Game On!


For the Spring Teacher Camp I’m attending through 3D GameLab, I was reintroduced to one of my old favorite computer games from when I was a kid — “Zork!”  Thinking about the kind of games I play now (mostly Words With Friends, Angry Birds, etc.), it was fun to think about the early days of these computer games when Zork was really all we had!  Until I started playing it again, I had forgotten how much fun it was to explore and wonder what was around the next corner, or what objects I could grab to help me get through that stupid forest.  If I never see another grue again, it will be too soon!

I also had the opportunity to play “Peasant’s Quest,” created by the guys responsible for Homestar Runner — moving on into the college favorites with the Strong Bad Emails.  It’s a game that pokes fun at the early graphic/text adventure games.  (I admit, I never remember needing to “deploy baby” and “take meatball sub” as one of the commands in Zork.)  Even though the requirement for the class was to play for a minimum of 20 minutes, I played through the entire game.

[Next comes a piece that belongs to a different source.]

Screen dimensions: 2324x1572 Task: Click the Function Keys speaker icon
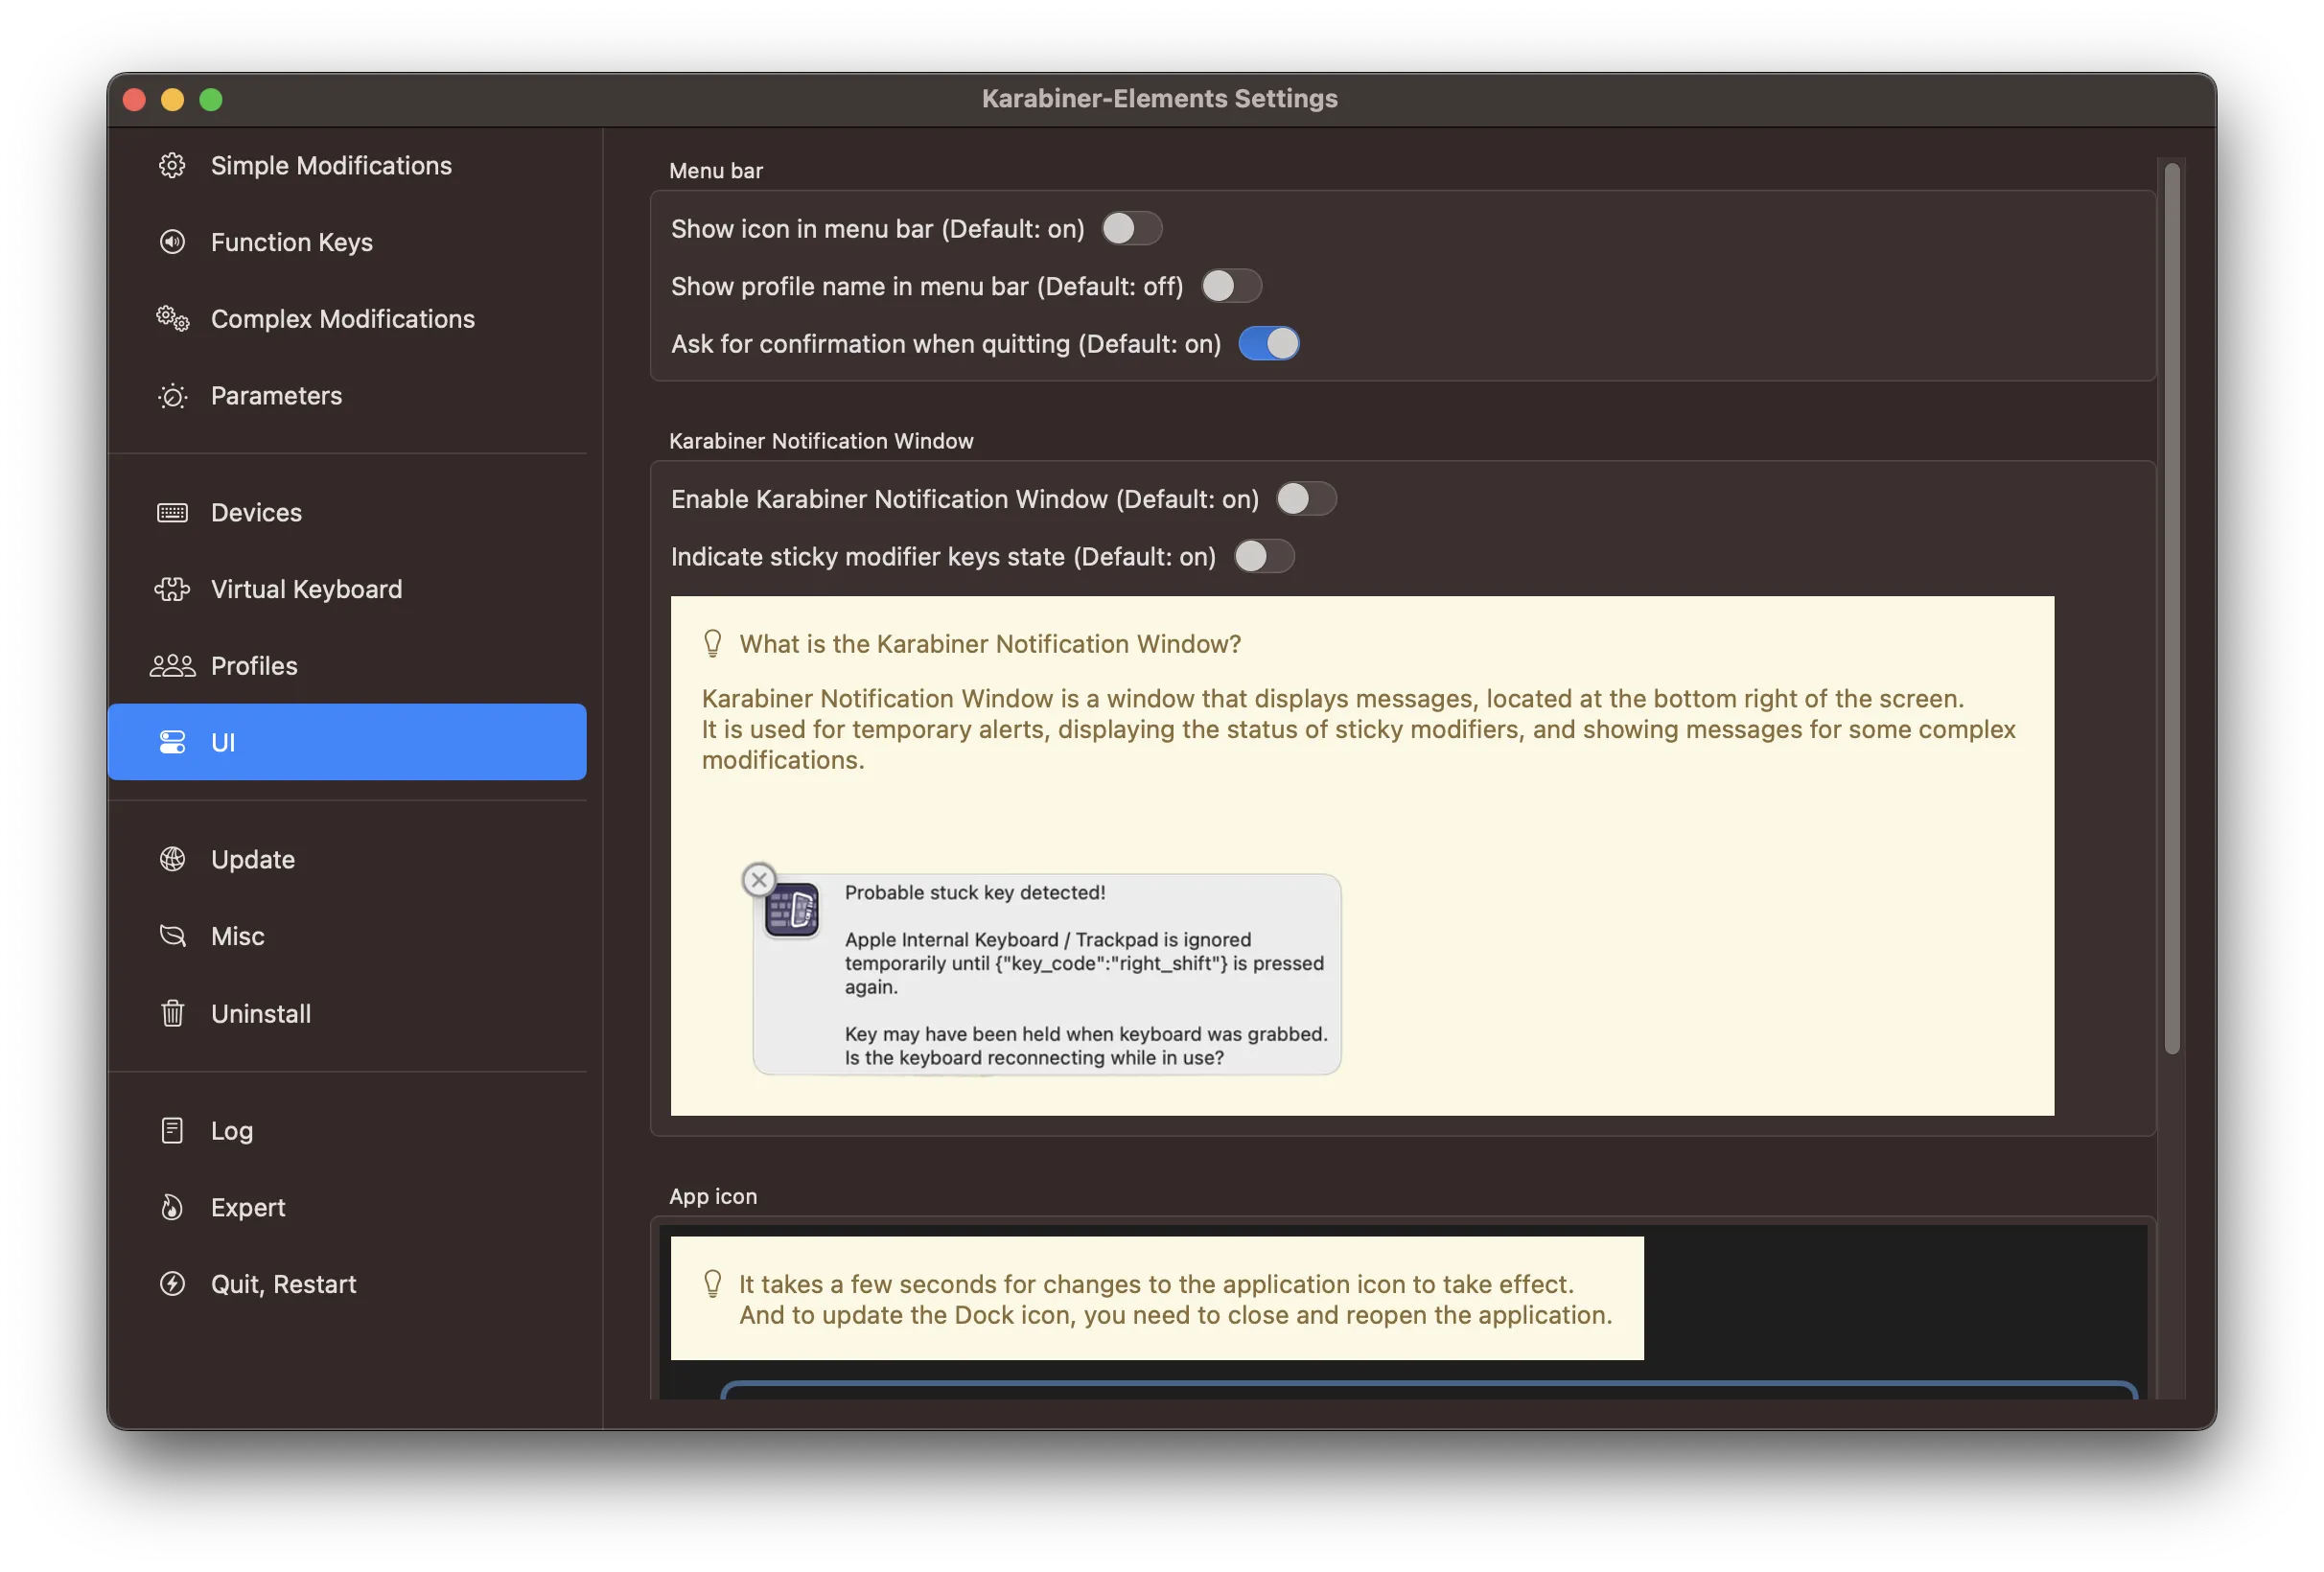172,242
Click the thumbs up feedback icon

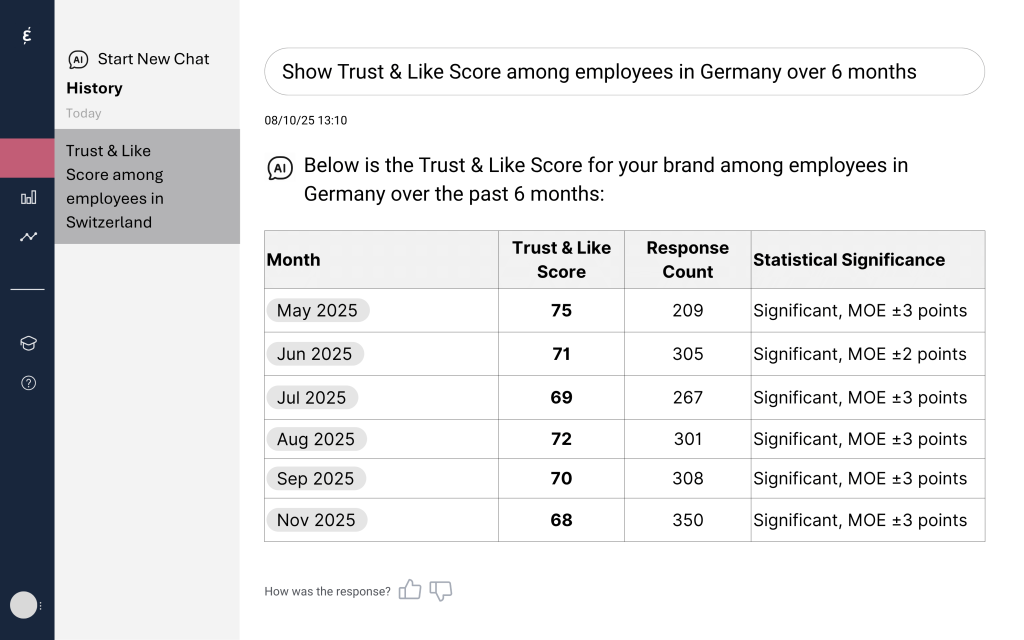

I could definitely see using something like “Peasant’s Quest” and “Zork” in my Language Arts classes.  By virtue of being text-based games and having a story with choices that need to be made by the player to advance that story, this would blend perfectly into lessons and units that I have taught before related to reading strategies and problem solving.  While I would definitely offer some help to the students — there are times where the game-play could be overly frustrating for a modern gamer, I feel — this would be a fun and valuable way to have the students struggle through a problem until they find a solution.


I’m certainly looking forward to whatever games 3D GameLab has for me next.  I never played World of Warcraft, but thanks to this Teacher Camp, I’ve downloaded and started getting into the free starter version.  I can see how that would be used as part of the Language Arts curriculum too, which I know is already being done through the “WoW in School” project by Lucas Gillispie.